The Anchoress Would Like To Think

...and doesn't realize it's beyond her limited capabilities.

Here is the Red Nun, on the occasion of Walter Cronkite's passing, linking to things she just can't understand:

I'm sure Cronkite would have loved President Obama, just like the rest of the media hordes. But I would like to think that he would not have countenanced this sort of news-manipulation on his watch – that he would not have ignored those grassroots movements that did not fit his ideology, or enabled startling doublestandards, but who knows?
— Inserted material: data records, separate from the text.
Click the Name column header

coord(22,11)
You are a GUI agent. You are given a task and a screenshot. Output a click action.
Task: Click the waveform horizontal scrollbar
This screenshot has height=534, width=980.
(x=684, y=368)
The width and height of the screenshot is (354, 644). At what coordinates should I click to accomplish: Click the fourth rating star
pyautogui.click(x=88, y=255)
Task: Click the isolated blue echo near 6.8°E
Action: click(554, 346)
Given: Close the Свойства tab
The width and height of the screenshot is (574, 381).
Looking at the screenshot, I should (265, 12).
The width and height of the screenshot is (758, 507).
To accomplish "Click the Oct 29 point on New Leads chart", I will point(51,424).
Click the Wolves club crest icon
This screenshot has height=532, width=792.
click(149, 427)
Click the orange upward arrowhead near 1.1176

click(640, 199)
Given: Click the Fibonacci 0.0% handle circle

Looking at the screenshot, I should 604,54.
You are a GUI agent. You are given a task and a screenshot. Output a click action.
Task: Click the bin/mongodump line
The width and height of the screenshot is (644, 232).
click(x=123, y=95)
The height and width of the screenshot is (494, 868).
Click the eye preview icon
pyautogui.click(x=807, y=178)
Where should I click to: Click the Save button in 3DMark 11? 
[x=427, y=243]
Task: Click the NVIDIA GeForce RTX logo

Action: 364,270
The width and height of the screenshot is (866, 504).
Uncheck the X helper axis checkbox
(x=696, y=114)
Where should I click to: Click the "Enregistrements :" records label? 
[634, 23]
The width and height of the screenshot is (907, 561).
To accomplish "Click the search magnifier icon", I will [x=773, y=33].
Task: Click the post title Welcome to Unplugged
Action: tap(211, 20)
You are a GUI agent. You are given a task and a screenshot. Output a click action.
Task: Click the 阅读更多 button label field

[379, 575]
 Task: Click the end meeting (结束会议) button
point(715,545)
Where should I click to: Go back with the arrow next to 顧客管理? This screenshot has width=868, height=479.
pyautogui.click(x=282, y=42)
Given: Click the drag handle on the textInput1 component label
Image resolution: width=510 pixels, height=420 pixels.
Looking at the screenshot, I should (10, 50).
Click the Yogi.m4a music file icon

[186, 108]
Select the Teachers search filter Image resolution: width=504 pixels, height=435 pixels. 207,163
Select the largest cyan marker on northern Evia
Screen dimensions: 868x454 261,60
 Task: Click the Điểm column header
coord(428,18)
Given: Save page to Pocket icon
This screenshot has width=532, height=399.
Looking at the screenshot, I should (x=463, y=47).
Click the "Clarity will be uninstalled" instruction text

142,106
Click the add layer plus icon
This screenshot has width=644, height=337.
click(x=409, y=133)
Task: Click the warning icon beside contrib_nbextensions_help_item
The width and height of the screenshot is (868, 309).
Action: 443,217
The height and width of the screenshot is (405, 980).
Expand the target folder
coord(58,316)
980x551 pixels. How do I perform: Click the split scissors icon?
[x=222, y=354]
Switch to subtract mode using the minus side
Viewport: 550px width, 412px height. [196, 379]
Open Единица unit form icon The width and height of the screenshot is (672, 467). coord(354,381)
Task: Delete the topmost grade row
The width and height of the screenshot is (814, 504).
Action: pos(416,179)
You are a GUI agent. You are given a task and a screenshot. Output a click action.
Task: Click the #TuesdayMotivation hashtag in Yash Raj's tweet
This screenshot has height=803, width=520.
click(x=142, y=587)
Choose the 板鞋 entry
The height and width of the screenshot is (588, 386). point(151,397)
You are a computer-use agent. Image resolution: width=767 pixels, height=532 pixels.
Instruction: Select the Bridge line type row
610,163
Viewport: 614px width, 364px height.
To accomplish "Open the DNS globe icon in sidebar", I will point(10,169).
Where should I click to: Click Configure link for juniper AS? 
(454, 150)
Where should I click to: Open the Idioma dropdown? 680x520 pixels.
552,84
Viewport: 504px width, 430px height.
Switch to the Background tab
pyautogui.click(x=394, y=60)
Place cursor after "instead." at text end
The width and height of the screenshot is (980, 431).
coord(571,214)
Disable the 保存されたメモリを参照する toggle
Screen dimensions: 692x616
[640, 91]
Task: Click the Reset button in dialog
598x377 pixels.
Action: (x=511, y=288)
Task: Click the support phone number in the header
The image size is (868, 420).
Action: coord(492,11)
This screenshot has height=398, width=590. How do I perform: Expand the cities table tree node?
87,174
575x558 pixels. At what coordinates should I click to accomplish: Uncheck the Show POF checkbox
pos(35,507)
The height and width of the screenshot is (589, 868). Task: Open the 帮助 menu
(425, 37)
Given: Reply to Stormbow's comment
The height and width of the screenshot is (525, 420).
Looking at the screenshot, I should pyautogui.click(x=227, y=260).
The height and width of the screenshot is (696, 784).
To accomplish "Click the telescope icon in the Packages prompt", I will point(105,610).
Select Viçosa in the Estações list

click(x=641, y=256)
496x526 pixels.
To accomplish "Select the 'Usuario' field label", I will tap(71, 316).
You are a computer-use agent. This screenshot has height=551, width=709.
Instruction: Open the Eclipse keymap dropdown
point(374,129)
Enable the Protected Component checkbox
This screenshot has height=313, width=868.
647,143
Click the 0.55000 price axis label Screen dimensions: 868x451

Perhaps he’d have jumped into Free-American-Press-into-Pravda Devolution with both feet, if it made him feel like he was part of something "too big to fail."

The "news-manipulation" link goes to another blog which bitches about how the New York Times didn't put the CBO health care reform numbers on page one, above the fold, while the Washington Post and the Wall Street Journal did.

The "ignored" and "grassroots movement" links go to Instacracker, who in turn links to teabaggers who self-report that groups of 30, 150 and 250+ 'baggers managed to find their way to various home state Congressional offices.

The "startling doublestandards [sic]" link makes no sense whatsoever in the context in which it's placed, but it leads to this, which is a lovely example of disinglennuousness at its finest and features a cameo from a former unemployed blogger turned unemployed creepy cartoon enthusiast to boot.

One gets the impression that the Red Nun collected a bunch of links, decided it would be a sin to delete them without using them, and then shoved them into the Cronkite post to avoid confession.

The Red Nun ends her funeral oration thusly:

So, RIP, Mr. Cronkite. I will not blame you for the media excesses we will have to endure for the next week to ten days.

I recall hoping that Tim Russert's sad death would inspire some self-reflection within the ranks of the press, but that did not happen, so I doubt Cronkite's death will wake them from their self-destructive sleep, either.

Say what the fuck? How or why Pumpkinhead's death would cause self-reflection in the press is a mystery, since his death had nothing to do the way the press operated. The way Russert conducted himself in life might cause those in the press with a sense of self-awareness to question the ethics of acting as combination answering service, father confessor and megaphone for the G.O.P. (although it surely didn't in Howard Kurtz's case), but his death provides no particular illumination on how a free press should do its job.